‘We Christians are not obliged (and perhaps not even allowed) to look upon the devastation of that day – to look, that is, upon the entire littoral rim of the Andaman Sea and Bay of Bengal and upper Indian Ocean strewn with tens of thousands of corpses, a third of them children – and to attempt to console ourselves or others with vacuous cant about the ultimate meaning or purpose residing in all that misery. Our religion, after all, is a religion of salvation. Our faith is in a God who has come to rescue His creation from the absurdity of sin, the emptiness and waste of death, the forces – whether calculating malevolence or imbecile chance – that shatter living souls; and so we are permitted to hate these things with a perfect hatred. And we are not only permitted but required to believe that cosmic time as we know it, through all the immensity of its geological ages and historical epochs, is only a shadow of true time, and this world only a shadow of the richer, more substantial, more glorious creation that God intends; and to believe also that all of nature is a shattered mirror of divine beauty, still full of light, but riven by darkness. That ours is a fallen world is not, of course, a truth demonstrable to those who do not believe: it is not a first principle of faith, but rather something revealed to us only by what we know of Christ, in the light cast back from His saving action in history upon the whole of time. The fall of rational creation and the subjection of the cosmos to death is something that appears to us nowhere within the unbroken time of nature or history; we cannot search it out within the closed continuum of the wounded world; it belongs to another frame of time, another kind of time, one more real than the time of death.

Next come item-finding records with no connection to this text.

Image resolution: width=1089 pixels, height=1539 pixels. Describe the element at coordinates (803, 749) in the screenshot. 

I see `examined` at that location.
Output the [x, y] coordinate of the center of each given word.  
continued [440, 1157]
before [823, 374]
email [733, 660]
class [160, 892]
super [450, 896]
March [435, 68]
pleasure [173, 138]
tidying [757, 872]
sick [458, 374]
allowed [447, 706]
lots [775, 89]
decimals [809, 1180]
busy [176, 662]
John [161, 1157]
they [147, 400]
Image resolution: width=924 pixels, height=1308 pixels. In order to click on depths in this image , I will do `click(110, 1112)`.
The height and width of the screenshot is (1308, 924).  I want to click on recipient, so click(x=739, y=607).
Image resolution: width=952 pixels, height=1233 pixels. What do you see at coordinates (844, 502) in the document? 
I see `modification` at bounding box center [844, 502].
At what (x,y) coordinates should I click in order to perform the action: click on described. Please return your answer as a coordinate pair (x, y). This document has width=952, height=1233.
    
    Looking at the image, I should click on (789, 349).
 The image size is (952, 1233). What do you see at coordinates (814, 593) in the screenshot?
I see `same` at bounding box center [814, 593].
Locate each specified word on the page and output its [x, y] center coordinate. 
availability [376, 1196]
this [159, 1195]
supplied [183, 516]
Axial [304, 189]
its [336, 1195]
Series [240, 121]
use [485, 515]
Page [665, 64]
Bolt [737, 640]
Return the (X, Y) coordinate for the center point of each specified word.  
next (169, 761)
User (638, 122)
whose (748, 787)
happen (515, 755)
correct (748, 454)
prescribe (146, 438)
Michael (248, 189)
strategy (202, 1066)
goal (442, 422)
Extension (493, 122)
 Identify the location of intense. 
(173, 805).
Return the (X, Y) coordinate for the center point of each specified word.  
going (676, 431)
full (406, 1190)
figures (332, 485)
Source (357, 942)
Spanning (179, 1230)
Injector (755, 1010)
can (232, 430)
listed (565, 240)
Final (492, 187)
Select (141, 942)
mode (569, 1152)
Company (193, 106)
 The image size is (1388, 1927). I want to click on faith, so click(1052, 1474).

When, however, we learn in Christ the nature of our first estate, and the divine destiny to which we are called, we begin to see – more clearly the more we are able to look at the world with the eye of charity – that there is in all the things of earth a hidden glory waiting to be revealed, more radiant than a million suns, more beautiful than the most generous imagination or ardent desire can now conceive. Or rather, it is a glory not entirely hidden: veiled, rather, but shining in and through and upon all things. The imperishable goodness of all being does in fact show itself in all that it is. It shows itself in the vast waters of the Indian Ocean, and it is not hard to see when those waters are silver and azure under the midday sky, or gold and indigo in the light of the setting sun, or jet and pearl in the light of the moon, and when their smoothly surging tides break upon the shore and harmlessly recede. But it is still there even when – the doors of the sea having broken their seals – those waters become suddenly dull and opaque with grey or sallow silt and rise up to destroy and kill without will or thought or purpose or mercy. At such times, to see the goodness indwelling all creation requires a labor of vision that only faith in Easter can sustain; but it is there, effulgent, unfading, innocent, but languishing in bondage to corruption, groaning in anticipation of a glory yet to be revealed, both as a promise of the Kingdom yet to come and a portent of its beauty.
Until that final glory, however, the world remains divided between two kingdoms, where light and darkness, life and death grow up together and await the harvest. In such a world, our portion is charity, and our sustenance is faith, and so it will be until the end of days. As for comfort, when we seek it, I can imagine none greater than the happy knowledge that when I see the death of a child, I do not see the face of God but the face of His enemy. Such a faith might never seem credible to someone like Ivan Karamazov, or still the disquiet of his conscience, or give him peace in place of rebellion, but neither is it a faith that his arguments can defeat; for it is a faith that set us free from optimism long ago and taught us hope instead. Now we are able to rejoice that we are not saved through the immanent mechanisms of history and nature, but by grace; that God will not unite all of history’s many strands in one great synthesis, but judge much of history false and damnable; that He will not simply reveal the sublime logic of fallen nature, but will strike off the fetter in which creation languishes; and, that rather showing us how the tears of a small girl suffering in darkness were necessary for the building of the Kingdom, He will instead raise her up and wipe away all tears from her eyes – and there shall be no more death, nor sorrow, nor crying, nor any more pain, for the former things will have passed away, and He that sits upon the throne will say, “Behold, I make all things new.”
– David Bently Hart (‘The Doors of the Sea: Where Was God in the Tsunami?” pp101-104.)